Der Gang war glitschiger geworden und Lisandra hatte alle Mühe, nicht hinzufallen. Ab und zu rutschte sie aus und hielt sich im letzten Moment an Geicko fest. Angesichts dieser Schwierigkeiten tasteten sich die drei schweigend voran, bis sie das Ende des Gangs erreichten.
Als Scarlett wieder zu sich kam, dämmerte der Morgen. Sie lag auf den Steinplatten eines großen Saals. Nicht weit von ihr sprach eine wunderschöne und gleichzeitig schrecklich strenge Frau mit Panzerriesen, Widderwächtern, Adlermännern, hässlichen Zwergen und glänzenden Käferwesen, die an den Wänden saßen und dort aufgeregt im Kreis umherliefen.

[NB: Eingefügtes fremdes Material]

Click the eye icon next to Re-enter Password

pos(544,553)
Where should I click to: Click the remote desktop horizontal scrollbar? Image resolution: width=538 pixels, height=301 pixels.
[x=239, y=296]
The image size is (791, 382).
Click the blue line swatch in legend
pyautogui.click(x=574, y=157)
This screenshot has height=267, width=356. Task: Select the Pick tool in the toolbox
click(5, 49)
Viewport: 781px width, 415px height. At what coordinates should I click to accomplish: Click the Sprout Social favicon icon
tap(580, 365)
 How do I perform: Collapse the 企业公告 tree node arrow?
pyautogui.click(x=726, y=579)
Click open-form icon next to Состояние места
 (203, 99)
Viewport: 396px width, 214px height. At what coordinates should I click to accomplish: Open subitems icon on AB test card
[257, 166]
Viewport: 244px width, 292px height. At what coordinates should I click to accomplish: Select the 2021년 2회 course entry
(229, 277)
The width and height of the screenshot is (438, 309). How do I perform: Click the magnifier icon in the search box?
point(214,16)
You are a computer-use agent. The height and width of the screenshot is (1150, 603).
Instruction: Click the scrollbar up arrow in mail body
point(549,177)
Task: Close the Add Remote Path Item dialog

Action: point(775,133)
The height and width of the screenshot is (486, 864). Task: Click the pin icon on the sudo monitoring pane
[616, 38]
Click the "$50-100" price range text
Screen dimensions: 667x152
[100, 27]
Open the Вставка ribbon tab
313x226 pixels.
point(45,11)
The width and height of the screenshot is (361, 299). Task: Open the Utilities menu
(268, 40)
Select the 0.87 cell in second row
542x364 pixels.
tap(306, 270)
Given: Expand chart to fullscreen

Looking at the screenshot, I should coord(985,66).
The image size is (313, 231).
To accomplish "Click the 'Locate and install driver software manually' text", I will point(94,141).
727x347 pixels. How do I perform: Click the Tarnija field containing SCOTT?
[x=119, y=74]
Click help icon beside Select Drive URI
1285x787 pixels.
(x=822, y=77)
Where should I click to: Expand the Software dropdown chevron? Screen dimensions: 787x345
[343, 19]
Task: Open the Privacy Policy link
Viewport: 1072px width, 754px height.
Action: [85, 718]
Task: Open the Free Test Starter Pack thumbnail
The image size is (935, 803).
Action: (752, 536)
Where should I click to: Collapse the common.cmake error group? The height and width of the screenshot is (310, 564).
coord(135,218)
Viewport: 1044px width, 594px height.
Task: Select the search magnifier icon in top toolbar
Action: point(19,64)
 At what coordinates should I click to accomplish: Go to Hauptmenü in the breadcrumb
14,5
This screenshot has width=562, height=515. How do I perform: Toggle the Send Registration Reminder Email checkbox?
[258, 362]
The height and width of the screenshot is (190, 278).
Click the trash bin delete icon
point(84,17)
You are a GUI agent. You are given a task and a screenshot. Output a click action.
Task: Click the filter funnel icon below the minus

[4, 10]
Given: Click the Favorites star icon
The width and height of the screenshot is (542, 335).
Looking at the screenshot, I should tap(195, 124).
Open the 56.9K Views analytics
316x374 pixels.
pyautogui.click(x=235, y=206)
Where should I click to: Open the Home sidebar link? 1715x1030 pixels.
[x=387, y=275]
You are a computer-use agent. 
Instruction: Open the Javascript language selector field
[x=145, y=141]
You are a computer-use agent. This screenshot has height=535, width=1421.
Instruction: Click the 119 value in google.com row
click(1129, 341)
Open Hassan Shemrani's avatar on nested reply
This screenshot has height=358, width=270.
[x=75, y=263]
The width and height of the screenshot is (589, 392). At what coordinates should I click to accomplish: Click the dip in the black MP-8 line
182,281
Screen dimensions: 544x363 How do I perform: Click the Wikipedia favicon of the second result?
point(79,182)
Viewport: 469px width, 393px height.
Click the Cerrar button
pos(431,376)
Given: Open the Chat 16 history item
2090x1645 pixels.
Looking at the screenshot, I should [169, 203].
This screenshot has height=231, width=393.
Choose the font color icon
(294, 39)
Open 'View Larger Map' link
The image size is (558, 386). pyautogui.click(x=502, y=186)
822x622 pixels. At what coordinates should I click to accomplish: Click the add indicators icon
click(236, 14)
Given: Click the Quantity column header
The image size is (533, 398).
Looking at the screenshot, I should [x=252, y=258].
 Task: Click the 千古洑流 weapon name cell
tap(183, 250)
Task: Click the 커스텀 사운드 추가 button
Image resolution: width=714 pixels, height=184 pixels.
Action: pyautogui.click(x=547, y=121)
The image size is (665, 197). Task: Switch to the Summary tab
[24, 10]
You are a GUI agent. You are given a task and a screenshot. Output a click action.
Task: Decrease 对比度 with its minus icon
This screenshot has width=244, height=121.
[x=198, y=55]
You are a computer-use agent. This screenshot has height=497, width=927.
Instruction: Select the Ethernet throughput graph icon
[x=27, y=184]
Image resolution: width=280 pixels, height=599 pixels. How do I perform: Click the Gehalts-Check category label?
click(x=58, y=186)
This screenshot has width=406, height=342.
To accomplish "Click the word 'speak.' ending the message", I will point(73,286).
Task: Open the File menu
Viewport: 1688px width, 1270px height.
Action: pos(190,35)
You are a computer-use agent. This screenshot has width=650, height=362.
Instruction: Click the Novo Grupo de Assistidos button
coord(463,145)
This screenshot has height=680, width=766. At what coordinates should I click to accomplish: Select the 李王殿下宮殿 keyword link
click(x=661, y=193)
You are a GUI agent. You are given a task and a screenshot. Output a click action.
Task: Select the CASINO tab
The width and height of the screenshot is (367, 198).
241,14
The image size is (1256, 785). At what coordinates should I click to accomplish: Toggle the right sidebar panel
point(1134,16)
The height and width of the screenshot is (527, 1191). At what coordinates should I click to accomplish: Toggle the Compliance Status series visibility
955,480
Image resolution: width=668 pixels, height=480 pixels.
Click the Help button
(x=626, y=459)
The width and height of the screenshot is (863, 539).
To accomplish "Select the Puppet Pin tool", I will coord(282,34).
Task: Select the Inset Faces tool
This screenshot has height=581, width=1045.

Die Frau sah winzig klein aus gegen ihre Diener, zart und zerbrechlich, doch gehörte ihr alle Macht in diesem Raum, niemand sonst hatte etwas zu entscheiden. Nicht mal das geifernde Greifmonster, das sich vor einem Kaminfeuer zusammengerollt hatte und Scarlett gierig beobachtete. Grüner Speichel triefte ihm aus dem gekrümmten Schnabel und bildete am Boden eine Pfütze. Dieses Geschöpf war bemitleidenswert dürr, fast ein Skelett, und trotzdem hatte Scarlett mit eigenen Augen gesehen, wie viel Kraft es hatte. Es musste eine Kreuzung aus Faulwurm, Werwolf, Gruftnatter, Höllengreif und anderen Scheusalen sein. Seine Haut war weiß wie die der Cruda. Anscheinend hatte sie sich ein Schoßtier nach ihrem Geschmack gezüchtet.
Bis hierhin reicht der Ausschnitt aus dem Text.